Arrange the items starting at the line that contains "Where should I" and ending at the line that contains "click(x=208, y=387)" as a two-column CSV with the columns item and answer, one row per item, each value in its own quoted field and line breaks turned into spaces. Leave the pictures out.

____ Exercise input

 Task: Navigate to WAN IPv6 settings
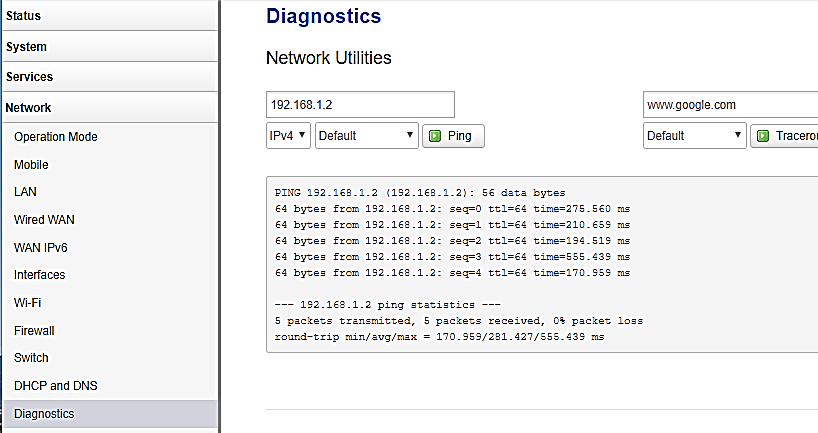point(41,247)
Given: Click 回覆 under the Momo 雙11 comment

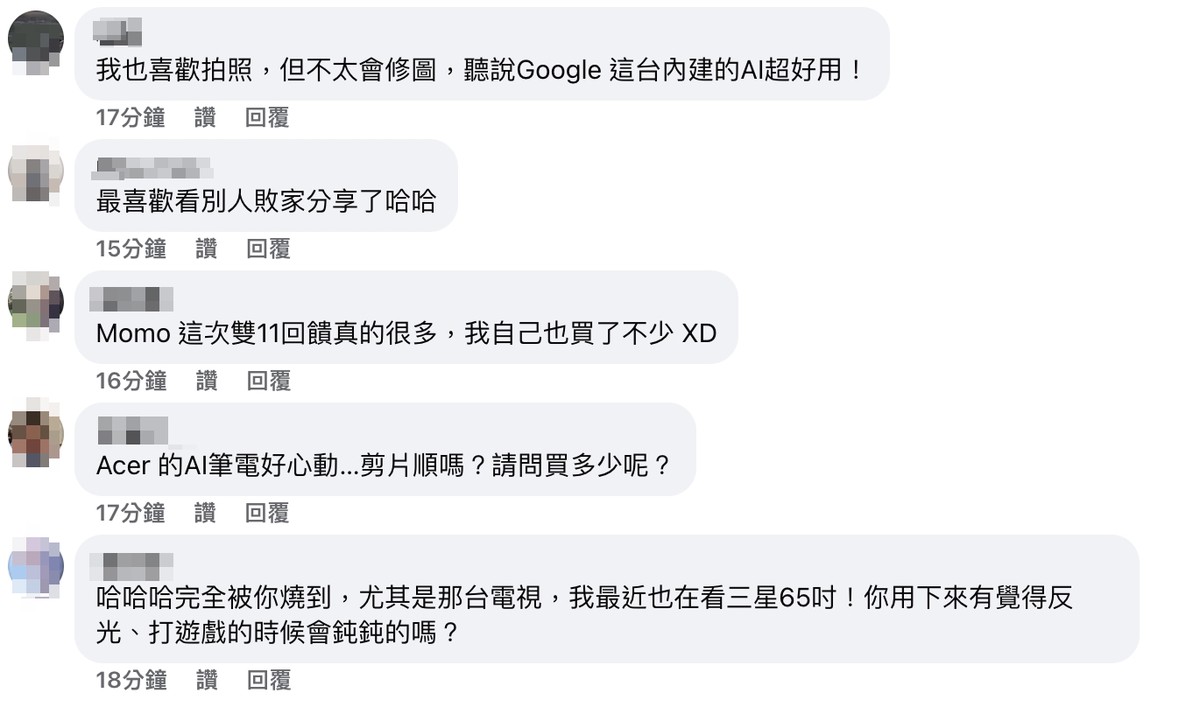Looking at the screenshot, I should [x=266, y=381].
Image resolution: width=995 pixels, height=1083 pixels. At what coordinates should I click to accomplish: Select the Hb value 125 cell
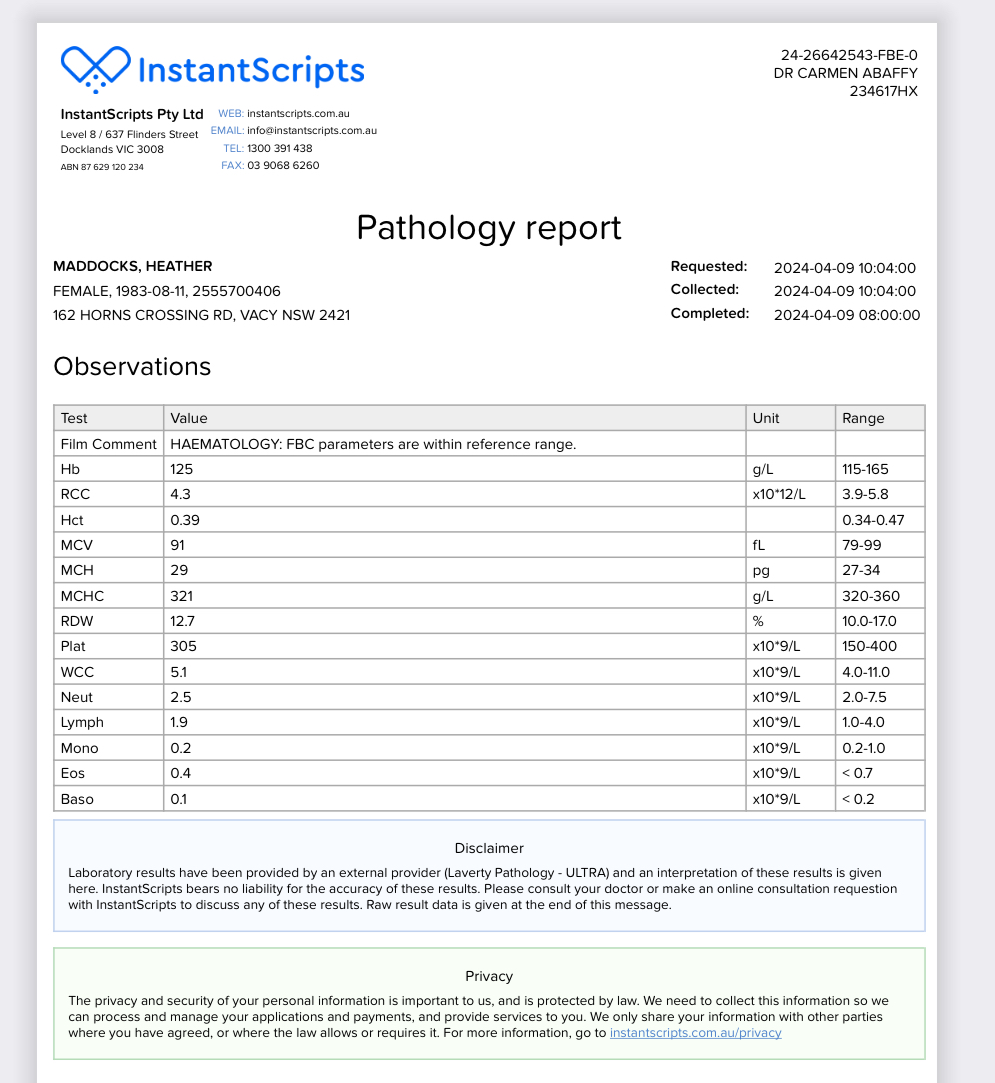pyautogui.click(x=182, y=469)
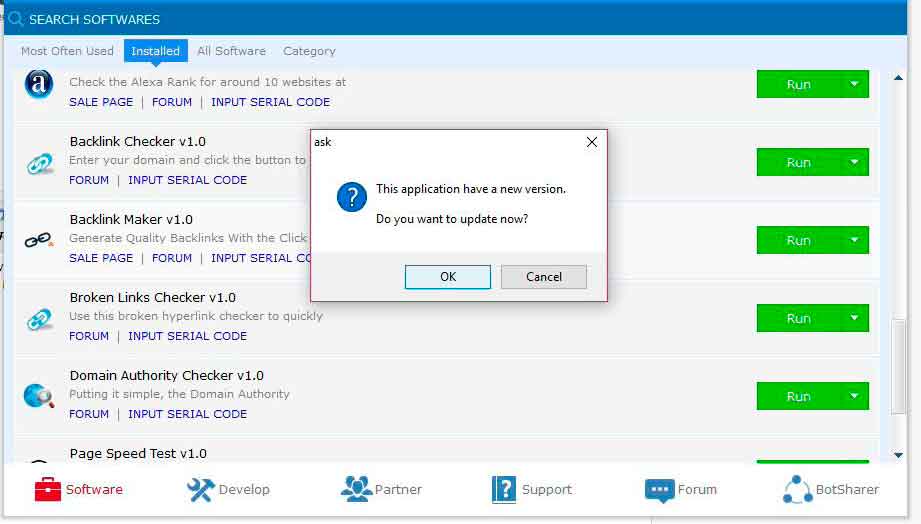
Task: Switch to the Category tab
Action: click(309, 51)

________
____ Exercise input

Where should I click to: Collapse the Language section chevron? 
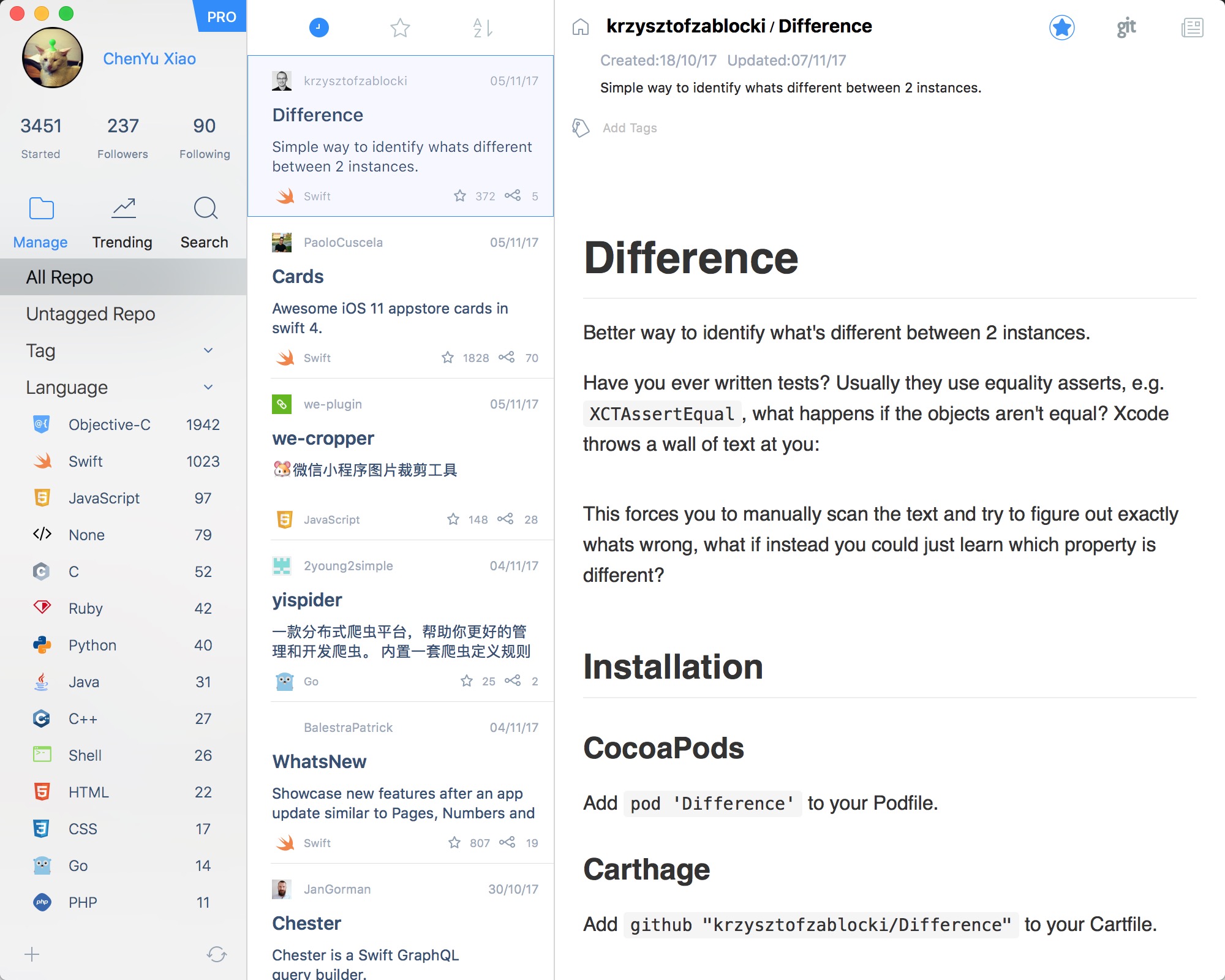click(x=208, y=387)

________

Written response ->
item,answer
"Where should I click to: Collapse the Language section chevron?","click(x=208, y=387)"